Au Nord de la Somme, le 3e corps britannique avait eu une plus dure journée. L’ennemi, qui avait fait deux jours plus tôt le coup de main de Morlancourt, était sur ses gardes. Quand on longe la rive septentrionale, par la route qui suit le couloir de la vallée touffue, après avoir traversé Sailly-Laurette, on trouve dans une sorte de cuve le village de Chipilly. Il est adossé à une crête verticale qui l’emmure du côté de l’Est, tandis qu’il est flanqué du Nord par d’autres crêtes et par des bois. L’ensemble constitue une position très forte, où l’ennemi réussit à se maintenir.
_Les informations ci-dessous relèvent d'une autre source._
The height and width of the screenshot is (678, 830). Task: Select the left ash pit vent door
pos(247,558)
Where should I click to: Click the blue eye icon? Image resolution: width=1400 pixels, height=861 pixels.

Malgré cette résistance à la gauche, la journée avait été une victoire éclatante. L’ennemi laissait dans les mains de l’armée Rawlinson 13 000 prisonniers et 3 à 400 canons. Australiens et Canadiens avaient combattu avec autant d’habileté que d’énergie. La cavalerie, après une série de marches de nuit, avait avancé, le jour de l’action, de 38 kilomètres au delà de ses points de concentration.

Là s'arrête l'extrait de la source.